**Saved data entries:**
^^^^

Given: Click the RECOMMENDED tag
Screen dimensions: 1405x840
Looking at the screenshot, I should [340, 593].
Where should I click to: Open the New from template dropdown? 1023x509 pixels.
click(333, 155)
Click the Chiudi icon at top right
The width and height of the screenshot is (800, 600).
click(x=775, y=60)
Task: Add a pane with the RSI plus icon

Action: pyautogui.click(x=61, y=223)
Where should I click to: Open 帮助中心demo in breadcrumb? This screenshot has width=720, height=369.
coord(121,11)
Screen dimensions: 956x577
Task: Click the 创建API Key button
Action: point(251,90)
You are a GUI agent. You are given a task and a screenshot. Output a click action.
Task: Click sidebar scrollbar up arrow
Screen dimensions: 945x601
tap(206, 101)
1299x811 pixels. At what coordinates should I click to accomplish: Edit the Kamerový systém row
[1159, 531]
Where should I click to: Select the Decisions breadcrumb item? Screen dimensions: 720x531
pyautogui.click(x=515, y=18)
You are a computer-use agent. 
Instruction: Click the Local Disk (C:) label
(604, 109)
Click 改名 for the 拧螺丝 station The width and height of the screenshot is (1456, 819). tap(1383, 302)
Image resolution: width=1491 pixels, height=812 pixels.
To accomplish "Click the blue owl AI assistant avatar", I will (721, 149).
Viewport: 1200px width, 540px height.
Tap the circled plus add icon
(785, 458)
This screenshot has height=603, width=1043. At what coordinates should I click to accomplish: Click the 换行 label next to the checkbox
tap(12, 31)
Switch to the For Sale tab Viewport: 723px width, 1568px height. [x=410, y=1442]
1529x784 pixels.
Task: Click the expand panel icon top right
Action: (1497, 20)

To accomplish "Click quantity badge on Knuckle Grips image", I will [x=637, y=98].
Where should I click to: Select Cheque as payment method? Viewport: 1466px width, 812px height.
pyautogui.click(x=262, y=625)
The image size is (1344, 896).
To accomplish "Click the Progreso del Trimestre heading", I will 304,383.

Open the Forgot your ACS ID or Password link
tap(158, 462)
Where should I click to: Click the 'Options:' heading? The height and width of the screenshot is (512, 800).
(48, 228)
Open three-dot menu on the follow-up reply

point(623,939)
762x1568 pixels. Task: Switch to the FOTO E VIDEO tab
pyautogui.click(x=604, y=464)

^^^^

**REQUIREMENT:**
Go through the lines above and tally those with the string "agent". The total is all that is needed.

**RESULT FOR THIS EXERCISE:**
2